If a line in the records below contains the word "computer", return that line.

(PROVIDED RECORDS Opens)

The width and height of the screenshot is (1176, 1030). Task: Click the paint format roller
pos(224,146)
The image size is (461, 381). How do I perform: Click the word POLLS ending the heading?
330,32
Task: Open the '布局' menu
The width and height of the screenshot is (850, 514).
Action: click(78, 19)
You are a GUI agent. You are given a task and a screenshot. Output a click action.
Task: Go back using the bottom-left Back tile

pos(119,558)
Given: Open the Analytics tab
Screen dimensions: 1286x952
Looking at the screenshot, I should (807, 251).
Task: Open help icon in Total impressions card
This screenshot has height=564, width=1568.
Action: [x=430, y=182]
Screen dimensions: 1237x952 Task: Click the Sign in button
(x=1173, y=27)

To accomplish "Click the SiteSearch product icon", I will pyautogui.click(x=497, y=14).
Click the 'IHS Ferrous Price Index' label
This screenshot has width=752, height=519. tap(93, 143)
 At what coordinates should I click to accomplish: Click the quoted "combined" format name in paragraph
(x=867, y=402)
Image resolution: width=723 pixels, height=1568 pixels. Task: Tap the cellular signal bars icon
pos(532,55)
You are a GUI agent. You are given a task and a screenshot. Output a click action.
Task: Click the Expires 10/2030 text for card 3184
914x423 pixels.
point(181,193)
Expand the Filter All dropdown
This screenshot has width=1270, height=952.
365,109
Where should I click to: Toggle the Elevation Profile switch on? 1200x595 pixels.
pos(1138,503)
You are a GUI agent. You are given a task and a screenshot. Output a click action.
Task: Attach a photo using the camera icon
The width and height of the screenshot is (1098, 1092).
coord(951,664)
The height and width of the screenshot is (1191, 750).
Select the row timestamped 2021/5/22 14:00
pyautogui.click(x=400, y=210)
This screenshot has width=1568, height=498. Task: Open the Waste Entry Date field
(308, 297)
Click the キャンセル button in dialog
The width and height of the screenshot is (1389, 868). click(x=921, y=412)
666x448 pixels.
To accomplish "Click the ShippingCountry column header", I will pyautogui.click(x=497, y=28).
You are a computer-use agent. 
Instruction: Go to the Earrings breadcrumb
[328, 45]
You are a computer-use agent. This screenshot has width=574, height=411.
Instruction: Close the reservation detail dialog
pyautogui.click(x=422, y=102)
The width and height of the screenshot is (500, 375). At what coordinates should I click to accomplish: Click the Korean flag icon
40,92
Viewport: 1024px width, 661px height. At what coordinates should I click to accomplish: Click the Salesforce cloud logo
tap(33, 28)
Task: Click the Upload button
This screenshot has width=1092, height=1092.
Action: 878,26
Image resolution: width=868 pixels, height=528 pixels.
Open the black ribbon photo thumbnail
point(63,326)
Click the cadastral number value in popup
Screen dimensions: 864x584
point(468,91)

(PROVIDED RECORDS Closes)

> _RESPONSE AREA_
You are a computer-use agent. 
You are a computer-use agent. This screenshot has width=574, height=411.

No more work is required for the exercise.